Handling high precision decimals

Question

I am pretty new to python and the only reason i have to execute a python code is because of the limitations of JavaScript's 32 bit numbers.

Situation:
I have to calculate the following to a max scale of 38 and precision of 19 Decimal Places. [MSSQL Ref: DECIMAL(38,19)]

Mathematical Operation: ((39.992 * 0.0000467788) * 0.02 / 100)

Code:

from decimal import *
import math

def truncate(f, n):
    '''Truncates/pads a float f to n decimal places without rounding'''
    s = '{}'.format(f)
    if 'e' in s or 'E' in s:
        return '{0:.{1}f}'.format(f, n)
    i, p, d = s.partition('.')
    return '.'.join([i, (d+'0'*n)[:n]])

getcontext().prec = 28

expectedTotal = "0.0000003741555539199"

vol = Decimal(39.992)
rate = Decimal(0.0000467788)
percent = Decimal(0.02)

cal1 = Decimal(truncate(((vol) * rate * percent),19))
print("(vol * rate * percent) at 19 decimal places: {}".format(cal1))
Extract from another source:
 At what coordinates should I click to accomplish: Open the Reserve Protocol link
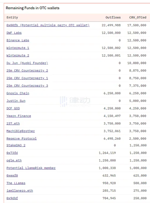click(x=21, y=139)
total = Decimal((vol * rate) * percent / 100)
print("total that I get: {}".format(total))
print("total that I want: {}".format(expectedTotal))

Result:

(vol * rate * percent) at 19 decimal places: 0.0000374155553919999
total that I get: 3.74155553919999983602300172E-7
total that I want: 0.0000003741555539199

Points:
1. I have no use for accuracy beyond 19 decimal places.
2. truncate function SO Link converts value to string and truncates.
3. I tried truncating to 17 decimal places then dividing by 100, but didnt work.

Answer 1

You can supress the scientific notation in Python:

x = 3.74155553919999983602300172E-7
print('{:f}'.format(x))
>> 0.000000
print('{:.20f}'.format(x))
>> 0.00000037415555392000

Note that the default precision is 6 however in the example case is not enough so you can express your precision like I did in the second test.

NB: that if you set a specific number Python is going to fill in with zeros at the end if needed.